[Start Exercise material]

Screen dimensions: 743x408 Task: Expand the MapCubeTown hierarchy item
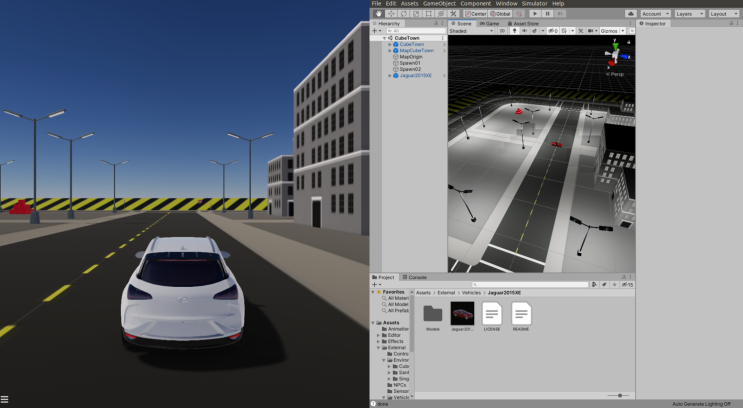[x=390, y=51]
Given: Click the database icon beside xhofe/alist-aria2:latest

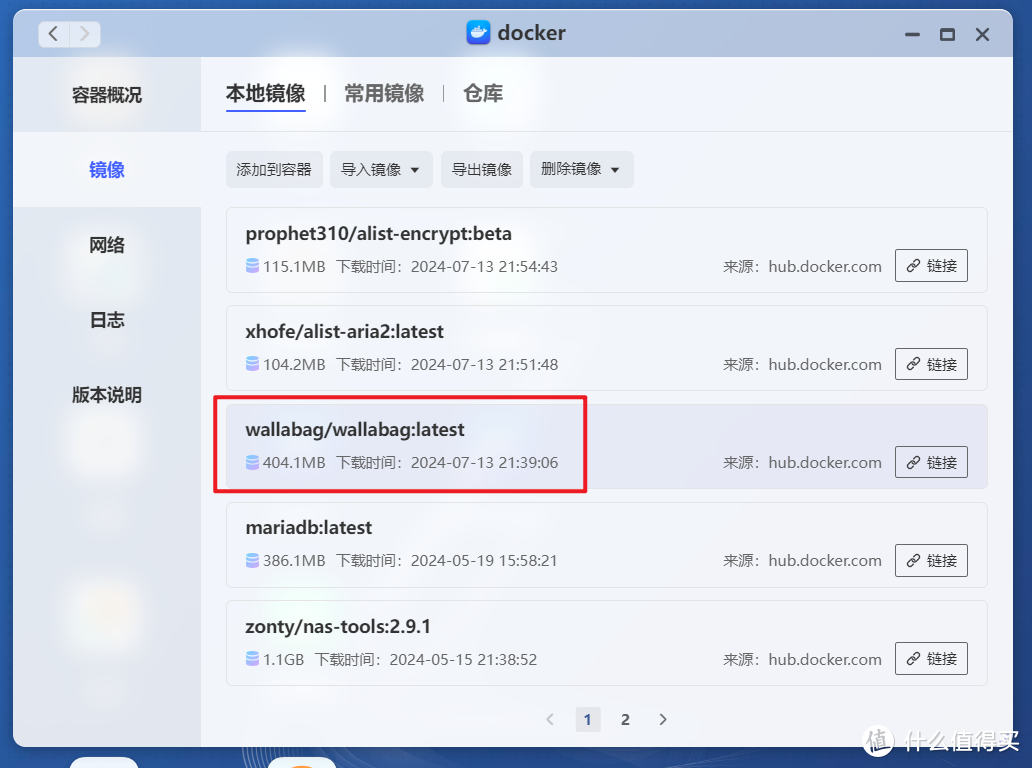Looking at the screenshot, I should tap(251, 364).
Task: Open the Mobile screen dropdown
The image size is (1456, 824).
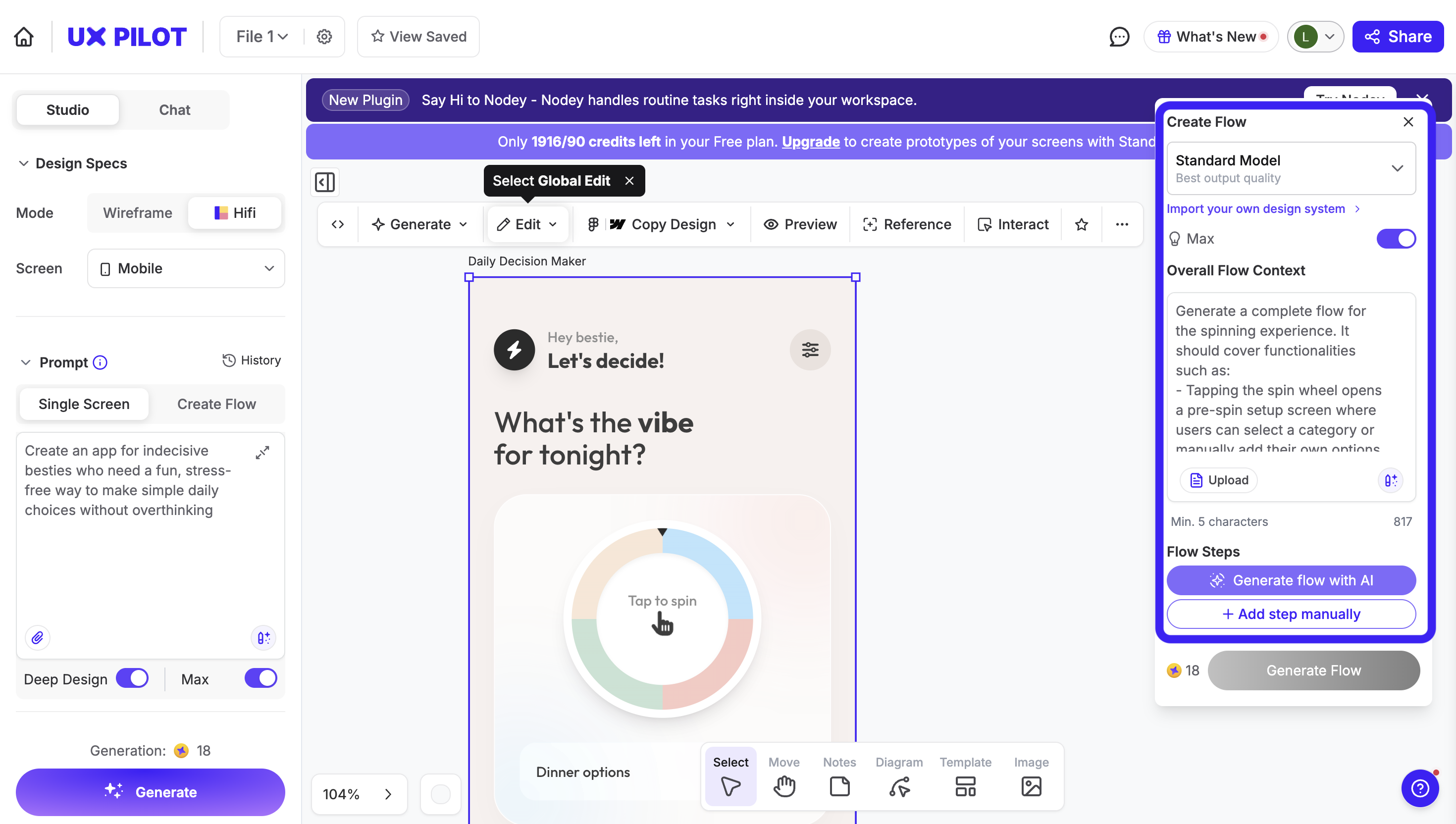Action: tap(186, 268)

[End Exercise material]

§ Do this
Can you quote every line of the listing above word for word, leaving out the pictures?

§ Reply to the task
Screen dimensions: 743x408 Task: Expand the MapCubeTown hierarchy item
[x=390, y=51]
Given: Click the database icon beside xhofe/alist-aria2:latest

Looking at the screenshot, I should tap(251, 364).
Task: Open the Mobile screen dropdown
The image size is (1456, 824).
Action: tap(186, 268)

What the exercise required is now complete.